El proceso por el cual los poetas de las primeras vanguardias del siglo XX se plantearon buscar nuevas alternativas expresivas, y nuevas vías para liberar de la tiranía del sentido el lenguaje tradicional poético, consistía en huir cada vez con más fuerza de una especie de sintaxis desordenada donde la desintegración del propio lenguaje pudiera, eventualmente, conducir a un silencio de la escritura. Este esfuerzo fue sólo el preludio de un contrasentido dialéctico, como bien lo menciona de forma reveladora Roland Barthes en su texto: “La agrafia final de Rimbaud o de algunos surrealistas muestra que, para ciertos escritores, el lenguaje, primero y último escape del mito literario, recompone finalmente aquello de lo que intentaban huir; que no hay escritura que se conserve revolucionariamente, y que todo silencio de la forma sólo escapa a la impostura por un mutismo completo”. Esta alquimia en el verbo de Rimbaud y de los poetas de este movimiento primigenio, arrancaron —como lo afirma Silva Estrada— de la dinámica y del drama “entre el yo individual del poeta y la subjetividad profunda que ascendía a su poesía. Apetencia de otredad. Desajuste y adaptación, a la vez perentoria y precaria”. Mirando en perspectiva, esto implica que la palabra y el vocablo singular, disociado de la “impureza de los clichés habituales”, se hace necesariamente irresponsable de todos aquellos contextos en los que pueda expresarse. Tal valoración, no obstante, tiene su contrapartida; el escritor se verá obligado a renunciar a toda predicación, en un singular y brevísimo acto de desnudez cuya matidez —como lo indica Barthes— afirmará de manera contundente una soledad, y por consiguiente, una inocencia. Esto es lo que el semiólogo y crítico francés denominó la escritura blanca, que no es otra cosa que el despojamiento o abolición de todos aquellos vocativos y reflexivos con los que el lenguaje se adorna. En otras palabras, significa escritura del vacío, de la destrucción del sentido primero del habla escrita en el intersticio de la resonancia interna de la palabra; sacrificar toda imagen en búsqueda de la palabra desnuda, la palabra liberada. Y precisamente, uno de los precursores de esta nueva concepción poética liberadora fue Mallarmé, a quien Barthes llamó “el Hamlet de la escritura”.
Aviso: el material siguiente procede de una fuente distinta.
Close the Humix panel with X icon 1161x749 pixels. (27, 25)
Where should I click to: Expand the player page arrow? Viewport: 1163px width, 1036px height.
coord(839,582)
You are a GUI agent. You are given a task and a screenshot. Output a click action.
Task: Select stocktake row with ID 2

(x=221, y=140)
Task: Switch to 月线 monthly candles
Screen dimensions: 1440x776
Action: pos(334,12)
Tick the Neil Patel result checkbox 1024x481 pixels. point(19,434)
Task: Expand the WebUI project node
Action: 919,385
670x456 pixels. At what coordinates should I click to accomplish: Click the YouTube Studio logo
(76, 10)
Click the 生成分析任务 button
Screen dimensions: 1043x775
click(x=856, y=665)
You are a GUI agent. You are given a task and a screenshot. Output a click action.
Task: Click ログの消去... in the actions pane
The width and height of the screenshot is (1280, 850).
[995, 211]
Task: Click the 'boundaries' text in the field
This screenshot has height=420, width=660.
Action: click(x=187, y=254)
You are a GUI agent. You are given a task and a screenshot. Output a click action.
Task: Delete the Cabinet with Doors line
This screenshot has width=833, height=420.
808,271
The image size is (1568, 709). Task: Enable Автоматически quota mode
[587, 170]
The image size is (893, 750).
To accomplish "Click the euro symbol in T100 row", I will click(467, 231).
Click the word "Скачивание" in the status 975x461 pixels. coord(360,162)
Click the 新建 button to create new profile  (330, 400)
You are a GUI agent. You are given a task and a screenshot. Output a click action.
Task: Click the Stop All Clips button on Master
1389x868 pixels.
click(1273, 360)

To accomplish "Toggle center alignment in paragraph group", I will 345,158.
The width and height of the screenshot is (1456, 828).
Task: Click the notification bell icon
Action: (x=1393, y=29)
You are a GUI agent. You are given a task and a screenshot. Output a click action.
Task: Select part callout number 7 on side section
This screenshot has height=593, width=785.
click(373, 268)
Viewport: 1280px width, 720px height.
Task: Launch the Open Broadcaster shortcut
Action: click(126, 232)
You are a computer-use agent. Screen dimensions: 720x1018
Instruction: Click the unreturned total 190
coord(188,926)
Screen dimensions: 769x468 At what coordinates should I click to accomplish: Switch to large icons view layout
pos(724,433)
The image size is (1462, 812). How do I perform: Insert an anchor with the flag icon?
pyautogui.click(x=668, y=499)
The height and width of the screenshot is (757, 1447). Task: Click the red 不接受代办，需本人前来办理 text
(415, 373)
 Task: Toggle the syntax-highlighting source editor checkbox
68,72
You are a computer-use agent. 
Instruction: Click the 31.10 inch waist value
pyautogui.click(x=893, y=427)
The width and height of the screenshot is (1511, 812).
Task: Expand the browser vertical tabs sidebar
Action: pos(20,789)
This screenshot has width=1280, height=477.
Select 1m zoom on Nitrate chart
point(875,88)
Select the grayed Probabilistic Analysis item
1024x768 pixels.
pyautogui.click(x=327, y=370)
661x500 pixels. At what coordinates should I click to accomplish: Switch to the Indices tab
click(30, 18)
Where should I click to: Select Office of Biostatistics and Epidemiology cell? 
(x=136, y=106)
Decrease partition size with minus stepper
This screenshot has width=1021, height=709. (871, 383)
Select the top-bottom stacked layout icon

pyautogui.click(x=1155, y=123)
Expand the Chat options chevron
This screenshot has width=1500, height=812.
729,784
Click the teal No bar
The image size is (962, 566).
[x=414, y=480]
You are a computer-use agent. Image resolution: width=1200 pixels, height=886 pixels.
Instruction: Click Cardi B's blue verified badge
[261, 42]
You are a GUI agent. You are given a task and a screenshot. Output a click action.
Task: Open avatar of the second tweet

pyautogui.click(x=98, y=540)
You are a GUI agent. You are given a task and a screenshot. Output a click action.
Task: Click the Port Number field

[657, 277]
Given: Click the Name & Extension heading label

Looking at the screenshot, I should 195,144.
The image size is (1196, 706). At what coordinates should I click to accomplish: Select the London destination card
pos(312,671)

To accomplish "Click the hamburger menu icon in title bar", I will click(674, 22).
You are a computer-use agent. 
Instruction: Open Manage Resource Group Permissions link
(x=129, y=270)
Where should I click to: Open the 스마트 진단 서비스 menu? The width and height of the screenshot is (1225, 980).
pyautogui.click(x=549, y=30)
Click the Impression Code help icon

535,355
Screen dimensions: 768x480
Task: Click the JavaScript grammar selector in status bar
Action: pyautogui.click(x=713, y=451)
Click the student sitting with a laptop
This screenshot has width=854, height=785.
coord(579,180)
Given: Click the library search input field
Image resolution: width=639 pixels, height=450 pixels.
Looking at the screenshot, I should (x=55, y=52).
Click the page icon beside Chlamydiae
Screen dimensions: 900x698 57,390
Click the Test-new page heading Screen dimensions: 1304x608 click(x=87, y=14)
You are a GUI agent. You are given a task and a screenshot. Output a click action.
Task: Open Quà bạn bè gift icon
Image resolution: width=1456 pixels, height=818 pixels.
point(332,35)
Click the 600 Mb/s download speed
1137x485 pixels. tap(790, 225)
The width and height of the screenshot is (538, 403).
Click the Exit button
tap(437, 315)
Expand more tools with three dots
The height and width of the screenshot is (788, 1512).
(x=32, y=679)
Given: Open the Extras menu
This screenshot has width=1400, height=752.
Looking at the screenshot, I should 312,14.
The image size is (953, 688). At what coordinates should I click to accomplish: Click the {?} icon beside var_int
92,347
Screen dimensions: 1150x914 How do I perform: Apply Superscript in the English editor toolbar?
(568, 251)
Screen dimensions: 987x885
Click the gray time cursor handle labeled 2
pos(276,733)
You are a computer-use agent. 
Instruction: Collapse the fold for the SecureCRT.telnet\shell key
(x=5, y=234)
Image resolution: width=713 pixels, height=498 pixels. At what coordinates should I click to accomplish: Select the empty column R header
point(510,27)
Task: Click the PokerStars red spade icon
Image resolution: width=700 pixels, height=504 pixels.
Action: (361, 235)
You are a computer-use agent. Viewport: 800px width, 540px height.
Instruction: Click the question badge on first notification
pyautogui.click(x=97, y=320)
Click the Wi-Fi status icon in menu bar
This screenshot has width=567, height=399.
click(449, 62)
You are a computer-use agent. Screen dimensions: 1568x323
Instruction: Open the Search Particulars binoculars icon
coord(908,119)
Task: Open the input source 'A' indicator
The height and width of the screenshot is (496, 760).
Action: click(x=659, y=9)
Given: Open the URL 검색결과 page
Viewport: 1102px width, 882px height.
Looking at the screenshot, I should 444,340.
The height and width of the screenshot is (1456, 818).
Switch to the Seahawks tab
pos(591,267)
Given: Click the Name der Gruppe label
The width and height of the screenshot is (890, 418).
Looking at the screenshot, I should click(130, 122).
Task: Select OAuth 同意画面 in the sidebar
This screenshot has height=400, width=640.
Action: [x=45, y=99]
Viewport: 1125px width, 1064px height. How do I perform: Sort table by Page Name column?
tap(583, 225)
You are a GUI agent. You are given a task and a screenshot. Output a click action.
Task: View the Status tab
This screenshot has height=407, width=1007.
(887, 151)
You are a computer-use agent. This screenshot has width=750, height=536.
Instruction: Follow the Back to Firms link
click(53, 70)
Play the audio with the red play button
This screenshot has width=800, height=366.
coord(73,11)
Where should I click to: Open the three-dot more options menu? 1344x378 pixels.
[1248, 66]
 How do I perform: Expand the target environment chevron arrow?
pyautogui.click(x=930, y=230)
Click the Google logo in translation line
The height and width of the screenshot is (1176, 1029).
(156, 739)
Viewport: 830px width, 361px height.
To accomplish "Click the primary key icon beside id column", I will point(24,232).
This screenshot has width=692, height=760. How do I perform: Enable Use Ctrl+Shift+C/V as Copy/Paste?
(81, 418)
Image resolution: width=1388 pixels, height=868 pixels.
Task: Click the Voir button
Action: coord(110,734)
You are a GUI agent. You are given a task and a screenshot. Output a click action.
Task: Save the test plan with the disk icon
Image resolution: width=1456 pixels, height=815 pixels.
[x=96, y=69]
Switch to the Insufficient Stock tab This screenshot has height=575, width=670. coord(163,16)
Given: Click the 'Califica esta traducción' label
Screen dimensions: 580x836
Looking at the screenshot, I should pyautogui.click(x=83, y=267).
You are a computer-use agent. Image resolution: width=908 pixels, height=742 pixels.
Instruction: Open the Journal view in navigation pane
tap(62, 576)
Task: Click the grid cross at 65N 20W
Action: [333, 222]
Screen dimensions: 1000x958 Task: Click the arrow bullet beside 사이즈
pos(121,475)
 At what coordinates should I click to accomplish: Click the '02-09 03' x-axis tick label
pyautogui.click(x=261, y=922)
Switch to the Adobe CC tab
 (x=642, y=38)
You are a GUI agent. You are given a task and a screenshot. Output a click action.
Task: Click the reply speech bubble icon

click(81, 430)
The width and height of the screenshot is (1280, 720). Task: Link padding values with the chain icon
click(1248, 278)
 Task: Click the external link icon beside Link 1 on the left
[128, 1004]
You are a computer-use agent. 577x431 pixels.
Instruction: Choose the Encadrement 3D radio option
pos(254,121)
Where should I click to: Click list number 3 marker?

La poesía, la auténtica poesía, siempre trata de expresar algo que se encuentra más allá de la imagen verbal.
En búsqueda de la escritura blanca
La poesía, la auténtica poesía, siempre trata de expresar algo que se encuentra más allá de la imagen verbal. Intenta, dentro de su vasto territorio ciego, una comunión, un deslumbramiento. Octavio Paz nos ilumina cuando dice: “No importa que el poeta se sirva de la magia de las palabras, del hechizo del lenguaje, para solicitar su objeto: nunca pretende utilizarlo, como el mago, sino fundirse en él, como el místico”. Esto último es clave para entender cómo los poetas huyen hacia una otredad del lenguaje donde las resonancias y sonidos internos de la lengua le susurran vestigios de otro sonido amorfo y atemporal. “La poesía mueve al poeta hacia lo desconocido”, nos recuerda el poeta Paz en su capital obra Las peras del olmo. Y un ejemplo brillante de esta forma de poetizar es su propio libro de poemas Blanco, bellamente editado en Nueva Delhi en el año 1966, donde curiosamente hay un epígrafe de Stéphane Mallarmé: “Avec ce seul objet dont le néant s’honore”.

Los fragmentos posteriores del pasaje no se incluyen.